Although chemical cleaning is a multi-phase process, turn-around time is extremely fast. During phase I cleaning, the chemical cleaning contractor introduced a combination of surfactants and ammonia into the boiler, raising the pH to approximately 13. This combination of chemicals and pH was used to remove slag and other contaminants from boiler walls and piping. Without draining the boiler, phase II chemicals were added to inhibit corrosion of the newly cleaned boiler system by treating it with a solution of citric acid, dropping the pH to 1.
In phase III, the pH was returned to approximately 9.5, and an ammonia and sodium nitrate passivator was added to the boiler system to seal boiler surfaces and prevent leaching of metals from the boiler system to the water. To complete phase III cleaning, the system was completely drained, then filled and drained twice more with rinse water.
With 690,000 gallons of wastewater remaining, QET began the next phase of the plan – wastewater pretreatment.
"We were in the middle of a rough New England winter, with sub-zero temperatures and snow everywhere," Getz said. "We constructed a temporary structure to house the rotary drum vacuum unit and began recycle activity."
Coagulants were introduced into the wastewater to destabilize colloidal solids into particulates, break down oil and water emulsions, and as a preparatory to flocculation. Flocculants were then added to accelerate solids settling rate, increase solid density, and facilitate mechanical solids dewatering. Impurities were processed and separated from the wastewater by a rotary drum vacuum pre-coated with diatomaceous earth (DE).
QET staff worked 24/7 to transform 690,000 of wastewater into clean, recyclable water.

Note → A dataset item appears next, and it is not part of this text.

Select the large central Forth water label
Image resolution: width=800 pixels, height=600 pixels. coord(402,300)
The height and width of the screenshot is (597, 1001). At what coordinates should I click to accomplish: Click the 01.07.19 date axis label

The primary concern to an industrial WWTP are ammonia and metals. Pre-cleaned process wastewater can contain high metal, dissolved and suspended solids, and elevated ammonia concentrations in excess of those permitted by the site's effluent discharge permit (i.e. typical National Pollution Discharge and Elimination System [NPDES] pretreatment permit limits).
Very harsh working conditions made the project a challenge. Operation was 24/7 until all waste was treated.

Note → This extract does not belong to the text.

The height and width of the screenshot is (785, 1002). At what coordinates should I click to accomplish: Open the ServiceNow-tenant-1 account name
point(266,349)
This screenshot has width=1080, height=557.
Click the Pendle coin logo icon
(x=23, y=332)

High concentrations of ammonia are toxic to the treatment plant's biological processes. Suspended solids must be removed and require disposal at a cost to the WWTP.
High levels of metal could potentially cause the WWTP to exceed its metals discharge limit or the disposal limits imposed on its waste sludge. Iron and total dissolved solids (TDS) are not usually of significant concern to WWTP.

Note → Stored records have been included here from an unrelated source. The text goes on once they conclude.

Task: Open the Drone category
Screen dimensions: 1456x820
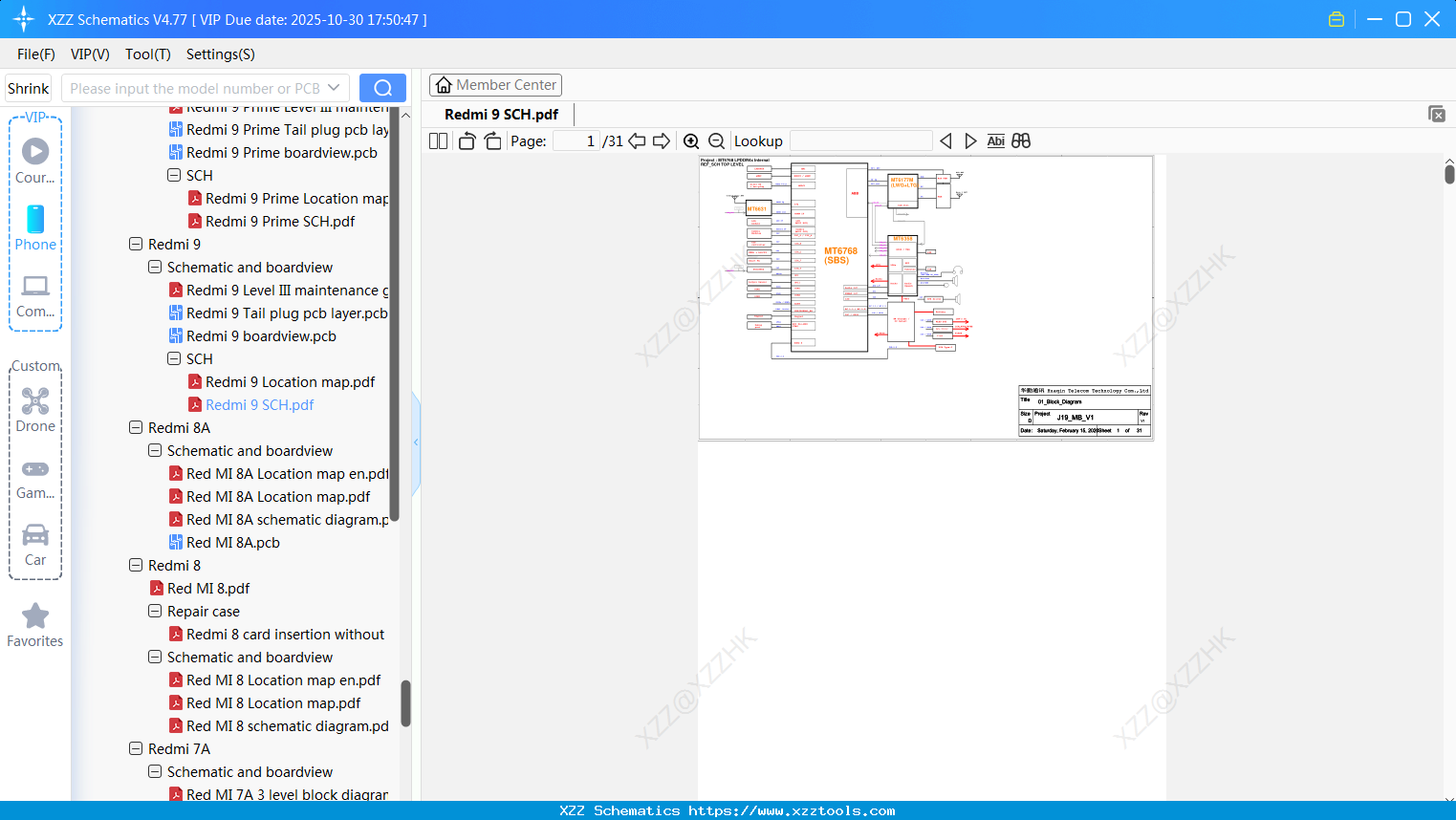Action: coord(35,410)
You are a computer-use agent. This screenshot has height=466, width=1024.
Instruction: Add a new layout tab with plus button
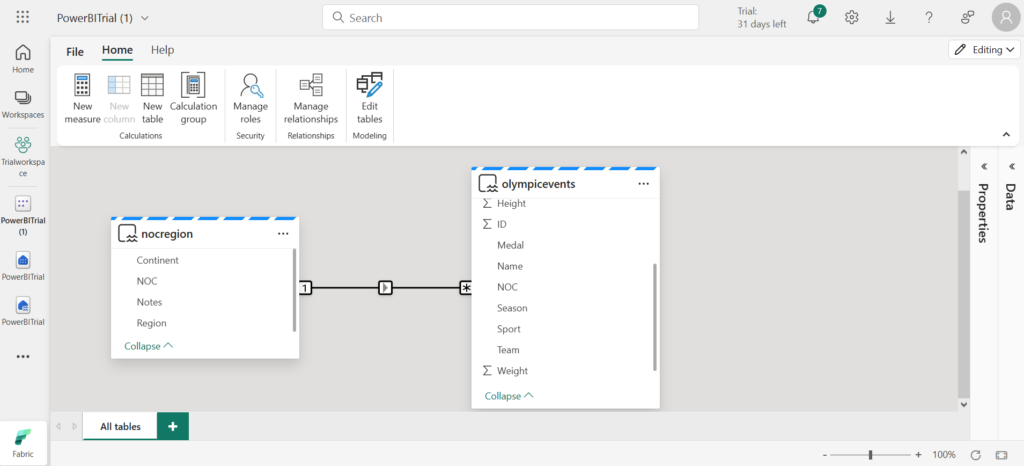(172, 426)
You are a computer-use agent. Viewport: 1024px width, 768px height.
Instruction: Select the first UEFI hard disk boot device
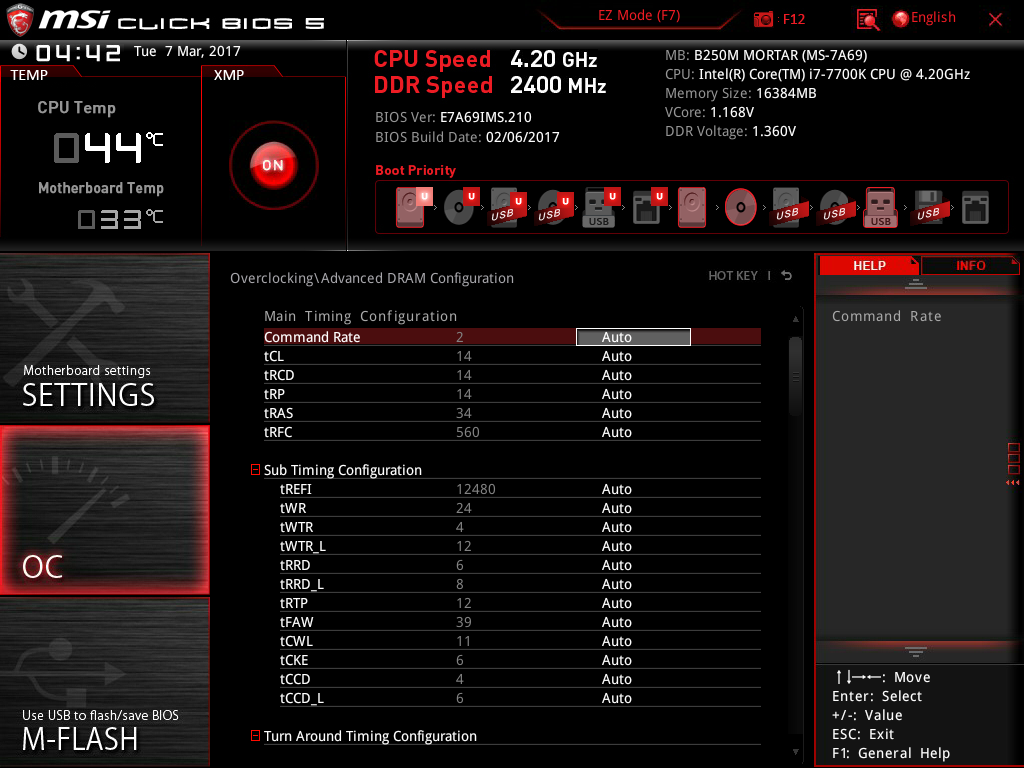coord(411,208)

Preliminary sampling was done using a certified environmental laboratory. Toxicity Characteristic Leaching Procedure/Resource Conservation and Recovery Act (TCLP/RCRA) metals were sampled to ensure that the DE filter material could go to a construction landfill as a non-hazardous waste. Wastewater filtrate was taken before and after dewatering.
All samples were analyzed for the same metals, which gave concentrations of any metal (ppm of lead, copper, chrome, etc.). Ammonia concentrations were taken and measured in parts per million (PPM). The pH was also determined for all samples. This enabled QET to adjust the pH levels as necessary for discharge. Conductivity was taken to determine the level of dissolved solids in water.
The test results of the process pretreatment water pleased Manning.
"The results showed that the processed wastewater met purity criteria and was at or below typical industry limits with iron removal efficiencies at 99%. With approval from local environmental regulatory authorities and the WWTP, QET processed 690,000 gallons of metal cleaning wastes on-site into a filtrate clean enough to be discharged into the sewer at the municipal water treatment facility," Manning said.